GM Dennis Lindsey calls Joe Ingles a Top-10 small forward in the league
Utah Jazz forward Joe Ingles is known as Average Joe to most team faithful, after his constant comparisons to run-of-the-mill jobs for a guy with his commonplace looks. Ranging from math teacher to accountant, Ingles has heard it all as a cult hero who co-hosts a weekly radio show in Salt Lake City.
“Anything that’s like a boring, receding-hairline white guy is pretty much what I get,” Ingles candidly told ESPN’s Tim MacMahon.
But general manager Dennis Lindsey is much wiser than to spend $52 million over four years into a 6-foot-8 forward who just looks like a guy that can relate to the fans. In his eyes, Ingles is much more than an Average Joe.
Lindsey has even gone as far to calling Ingles one of the top 10 small forwards in the NBA, saying so unshakenly.

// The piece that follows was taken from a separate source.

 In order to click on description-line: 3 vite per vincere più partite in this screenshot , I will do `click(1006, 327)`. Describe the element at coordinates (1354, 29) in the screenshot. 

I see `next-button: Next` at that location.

“If you said that to the casual NBA observer, that would be heresy,” said Lindsey, who re-signed Ingles with the hope he could replace Gordon Hayward at small forward after his departure. “But we know what we have.”
Ingles’ averages of 10.8 points, 4.1 rebounds, and 4.1 assists aren’t anything to fuss about, but his numbers have recently taken a noticeable jump during the Jazz’s recent 11-game winning streak, putting up 15.9 points on 53.4 percent shooting, including a scorching 54.2 percent clip from deep — which led to a team-best plus-166 in that span.

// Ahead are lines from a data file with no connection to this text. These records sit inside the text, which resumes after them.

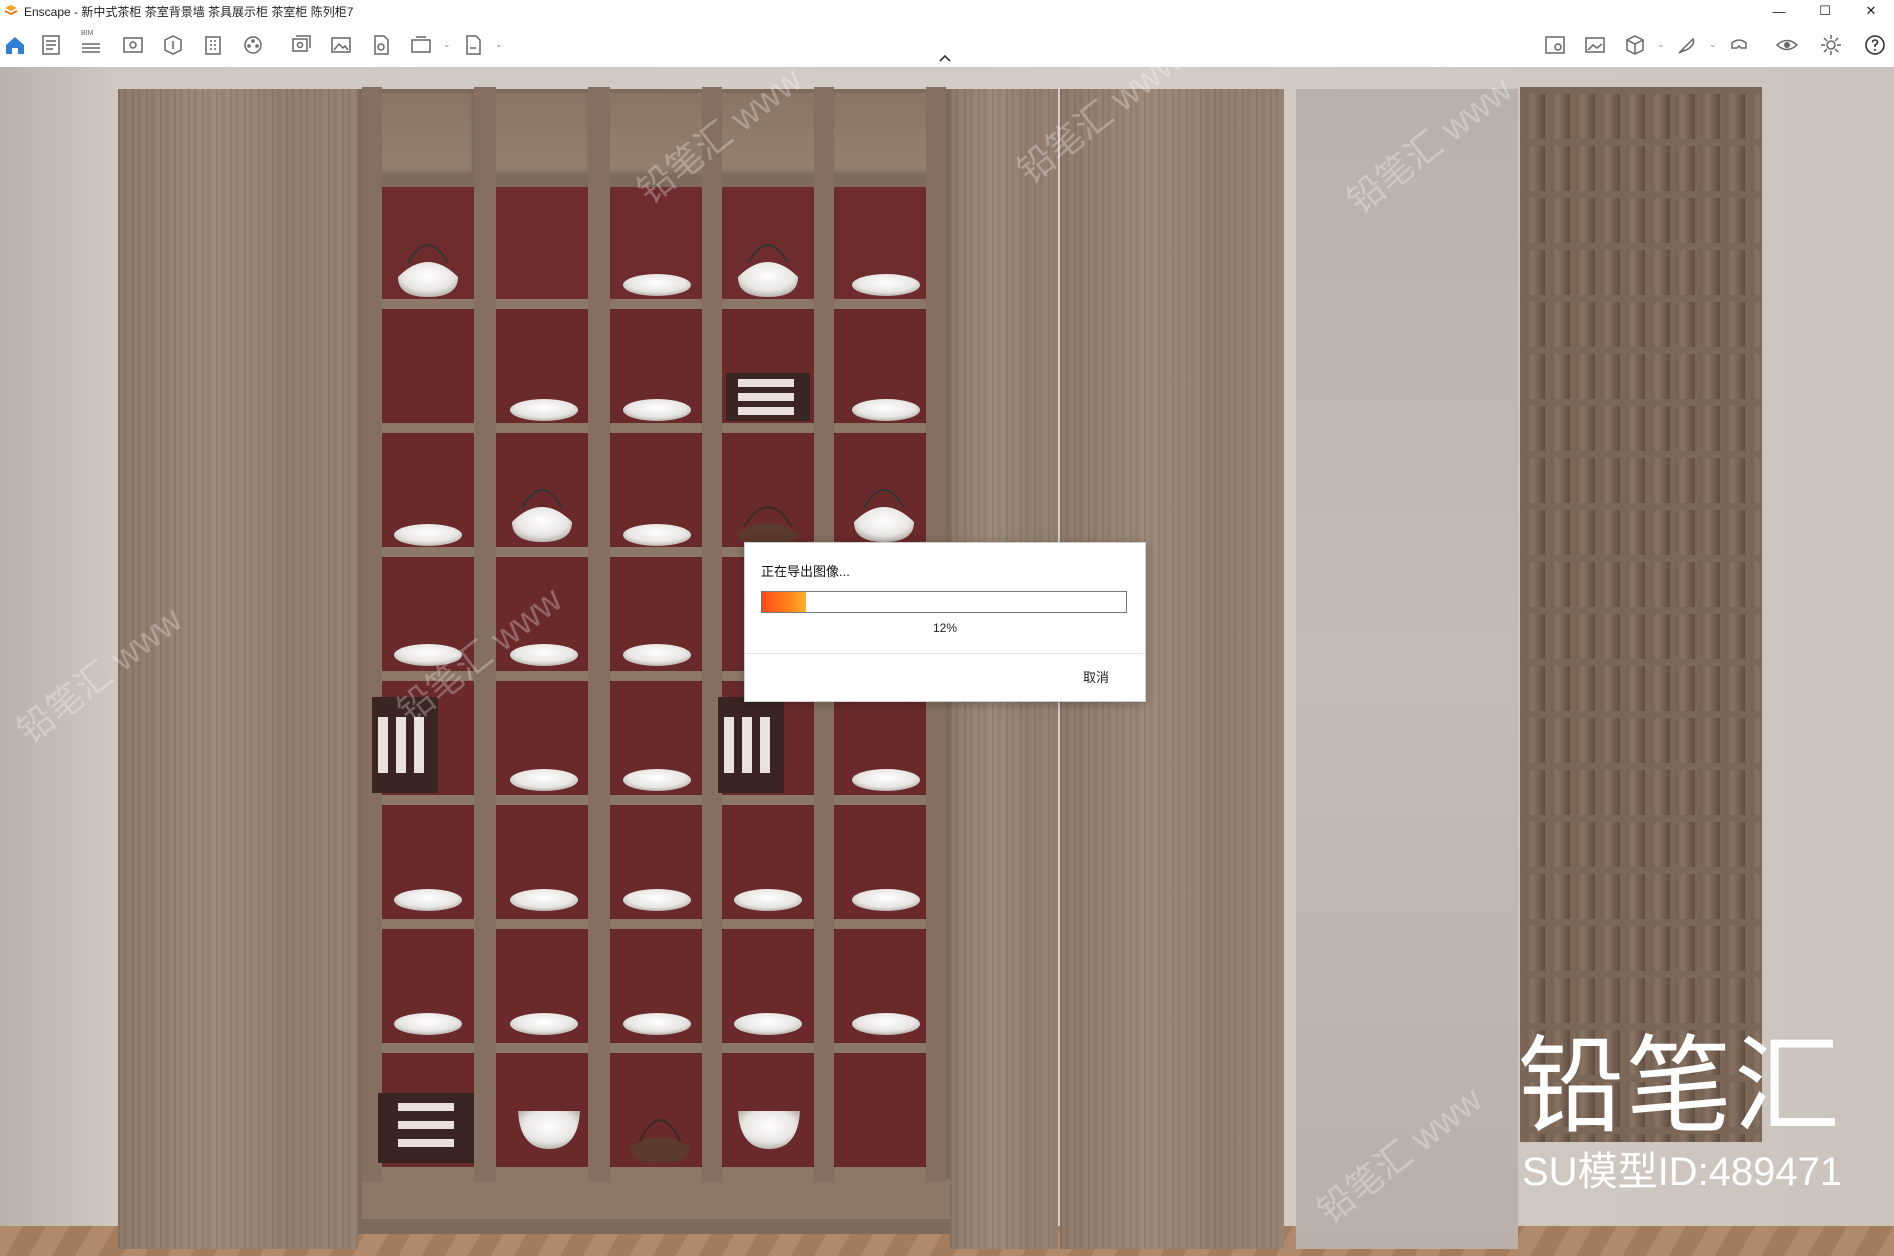  I want to click on document-button, so click(51, 45).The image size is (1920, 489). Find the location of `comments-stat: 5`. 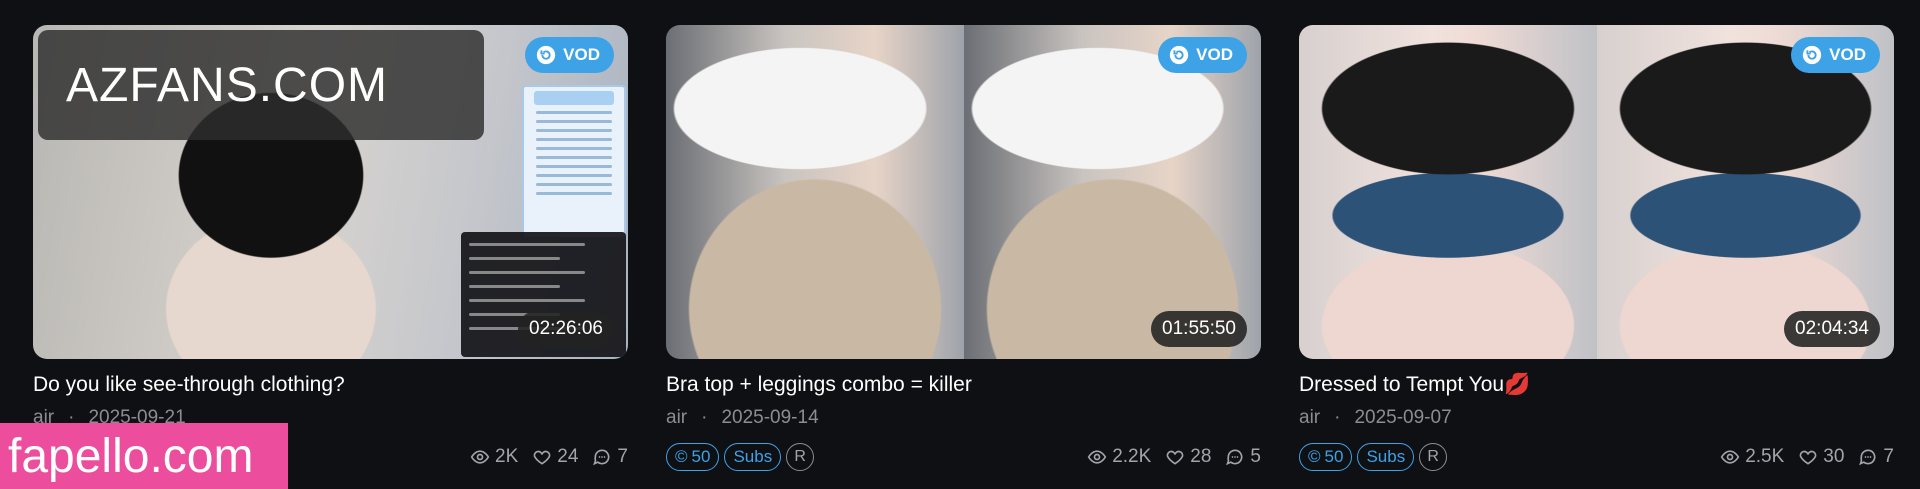

comments-stat: 5 is located at coordinates (1243, 457).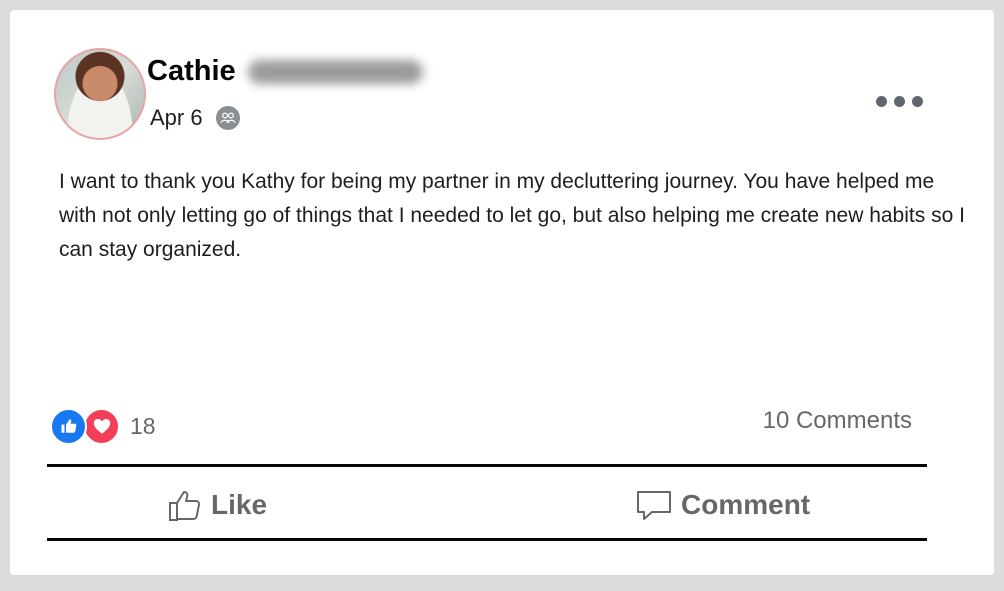 The image size is (1004, 591). I want to click on comment-bubble-icon, so click(654, 506).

The Australian wing has developed into a premier 3-point shooter, ranking second in the league behind Golden State’s Klay Thompson at 44.4 percent, only a year after finishing fourth last season — a model of consistency, which Lindsey saw in the making.

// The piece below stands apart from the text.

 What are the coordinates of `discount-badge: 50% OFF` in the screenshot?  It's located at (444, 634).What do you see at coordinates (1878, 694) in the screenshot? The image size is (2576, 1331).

Perhaps his greatest numbers are the ones that don’t appear in the stat sheet, an excellent, versatile defender who can guard a multitude of positions effectively while not being afraid to get a little elbow grease, setting confident screens and re-setting plays on offense with ease.
“There are certain players that when they are on the floor make the whole greater than the sum of the parts,” Jazz coach Quin Snyder said. “Joe Ingles ‘the part’ has gotten better, and then Joe Ingles ‘the teammate’ makes other people better.”
“There just hasn’t been anything that he’s not willing to do for the team. That’s where he’s found his game. He’s found his game making the team better when he’s on the floor. The things that he’s been able to do to make the team better have continued to multiply.”